I’ve started building my own personal health record at ihealthrecord.com, and when I log in again to continue filling it out, up pops an “overview” page that advises me to review and update my PHR at least once every six months. The page also lets me know I can print out a copy of my record at any time as well as a wallet size copy so that I “can keep your important health info with you at all times.” It also states, somewhat breathlessly:

No more filling out the clipboard! Before your next doctor’s appointment, click on iHealthRegistration at the top right corner of this page to generate a printable form that you can bring with you to your doctor’s office. I click on the links for all these copies and what strikes me most is how similar the form looks to the one I fill out whenever I visit a physician for the first time. It’s as if ihealthrecord.com has discovered that doctors will accept anything a new patient gives them, so long as it looks as if it’s a form their receptionist gave out. (”Looks like one of mine, all bland and officious. And the handwriting! Looks like typing. I like this new patient already. Send her in!”) The next page of the PHR asks typical questions: my race, primary language, height, weight, blood type, marital status and number of children.I have one child, yet I’ve never given birth, but the form at this point assumes a child means I’ve been pregnant. Whether a woman has been pregnant or given birth or not is important information for her doctor to know. I think this PHR would better serve female users by asking more detailed questions, such as number of pregnancies and if those pregnancies were carried to term.The next page asks me to list my medications. Which intrigues me – why ask this now, so soon within the PHR? I can see headings for subsequent sections of the record on the left side of the page: conditions/medical history, allergies, emergency contact, surgeries/procedures and so on. Why is ihealthrecord.com interested in my prescription list before it knows of any illnesses and treatments I may have had?

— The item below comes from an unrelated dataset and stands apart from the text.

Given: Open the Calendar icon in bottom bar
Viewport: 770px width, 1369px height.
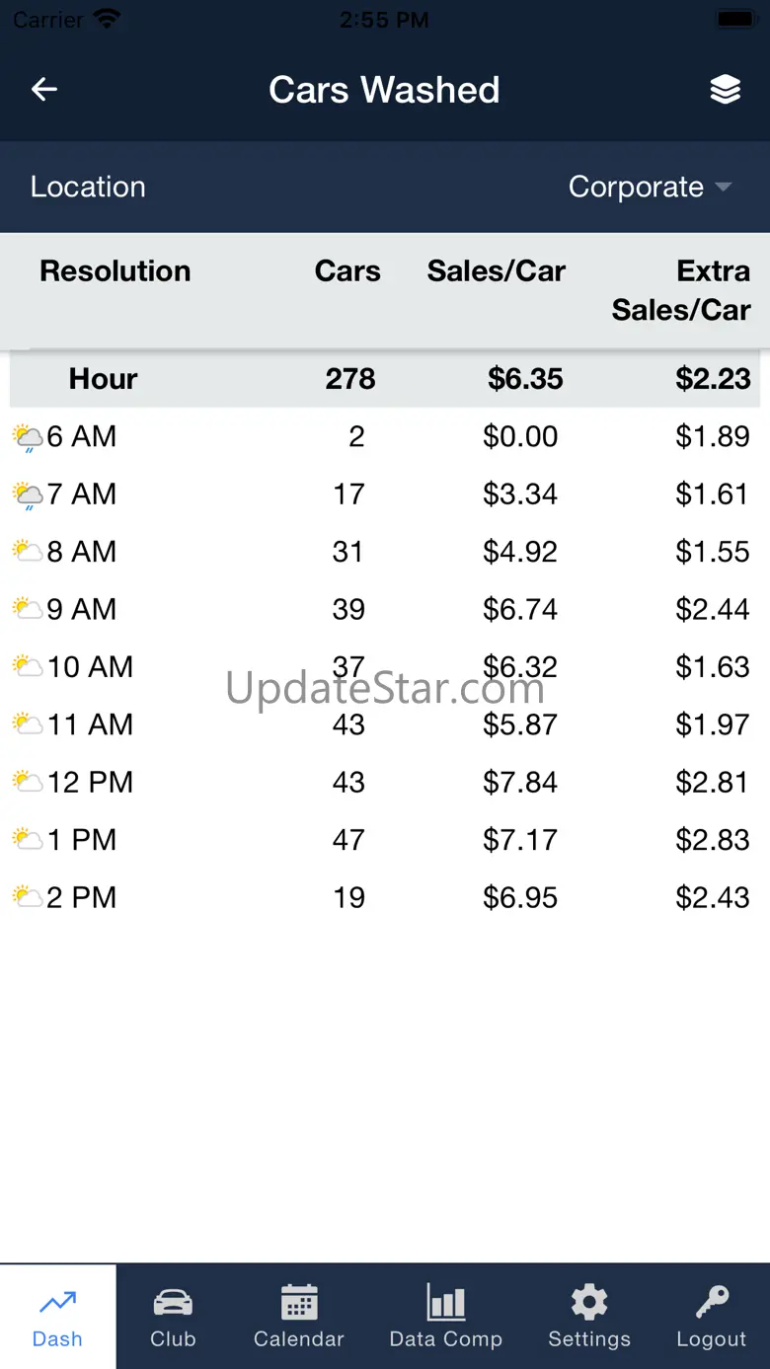Looking at the screenshot, I should [298, 1303].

I can pick from a list of 20 common medications, from Zyrtec, Lipitor, Ibuprofen, etc. There’s also a scrolldown menu of 200 additional drugs and as I look through it, it floors me how many of them I recognize: Actonel, Allegra, Ambien, Celebrex. Detrol LA, Elidel, Flomax. And those are just the drugs that begin with the letters A-F. Note to drug manufacturers: Advertising works..

And then I start to get silly. Two hundred drugs from which to choose? What would happen if I select all of them? Will the online PHR form throw me a pop up warning: “200 MEDICATIONS! 200!? Surely you jest!!!??”

So I click on all 200, hit Enter and all that appears is a list of the meds. No questions asked. No warnings. No shrieks coming from my speakers.

But when I go to remove those drugs from my record, I can only do so one by one. One. By. One. Takes me 15 minutes.

That’ll teach me to experiment with drugs.